Ereshguna said, “Mighty lugal, your words are as pure as a nugget of gold. Great Kimash, your words shine like polished silver. From the anger of all the gods we may yet win free, as a hare may chew through the noose of a snare if the hunter is lazy and does not return soon enough to his trap. But Engibil presses on us always. How shall we escape the wrath of the city god?”
“I had hoped to ease his spirits with gifts from the Alashkurrut; I had hoped to soften his heart with presents from the men of the mountains,” the lugal answered. “Master merchant, you press on the wound where it is sore. Now I shall have to find some other way to appease Engibil. If I do not...” He let out a long, harsh sigh. “If I do not, things shall be as they were in the days of my great-grandfather, and of his great-grandfather before him.”
“May it not come to pass,” Sharur exclaimed. “May you rule us, mighty lugal. May Engibil remain content with worship and presents.”
“That is also my desire, I assure you.” Kimash’s voice was dry.
“It is the desire of all within Gibil, mighty lugal,” Ereshguna said, covering the eyes of his amulet to hinder Engibil’s senses. “We see the god-ruled cities around us, where men are toys or at best children, from whom obedience is required and who are punished without mercy when they obey not. You are a man. You know men. We would sooner have your judgment and your guidance.”
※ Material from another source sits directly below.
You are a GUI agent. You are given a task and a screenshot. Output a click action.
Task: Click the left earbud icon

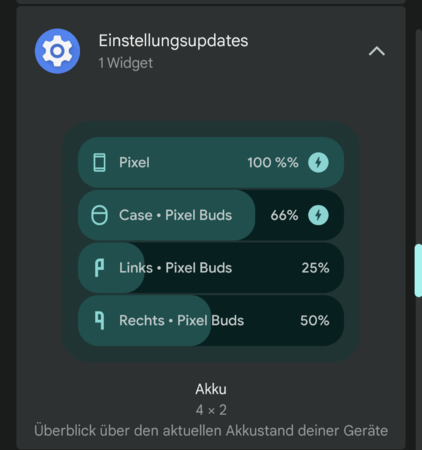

And Kimash the lugal inclined his head to Ereshguna. “For your generous words I thank you, master merchant. Generous they are, but not, I believe, altogether true. Merchants and artisans: yes, you would sooner a lugal or an ensi ruled you than a god. But the peasants? Who can say? A god gives certainty. A god gives not freedom of thought but freedom from thought, in the same way as does the beer pot. Have you never known men who found this desirable?”
“My heart is heavy within me, for I cannot deny what you say,” Ereshguna replied. “I wish I could show you speak falsely. Then my spirit would rejoice.”
“But what are we to do?” Sharur broke in. “How are we to keep Engibil content to rest lazily in his temple?”
Kimash cocked his head to one side. Then, to Sharur’s surprise, he smiled. “The ghost of Igigi my grandfather says he managed it when Engibil was less used to rest and more used to rule than he is now. My grandfather’s ghost says I had better manage it as well.”
“Your grandfather was a wise man, mighty lugal. No doubt his ghost remains wise,” Ereshguna said. “Does the ghost tell you how you are to accomplish,what you desire?”
“Oh, no.” Kimash smiled again, this time wryly. “He simply tells me what I must do, not how I must do it. Such is the usual way with ghosts in my family. Is it otherwise with yours?”
“No, mighty lugal,” Sharur and Ereshguna said together. Both of them were resigned to the way of ghosts.
“I heard that,” Sharur’s grandfather’s ghost said sharply. “I heard that! I don’t care for your tone of voice, not even a little bit I don’t.”
As best they could, they both ignored him. Sharur said, “Mighty lugal, what are we to do? Do you know how to appease Engibil even without the strange things, the rare things, the beautiful things I should have brought back from the mountains of Alashkurru? Do you know how we Giblut can trade if the gods outside our city remain united against us in hatred?”
“I can appease Engibil a while longer, I think,” Kimash said. “It would have been easier, son of Ereshguna, had your caravan succeeded. You know this as I know this. But I can go on. To answer your second question, we Giblut cannot trade if the gods outside our city remain united in hatred against us. Our hope must be that they do not remain united in hatred against us. Our prayer must be that they cannot remain united in hatred against us.”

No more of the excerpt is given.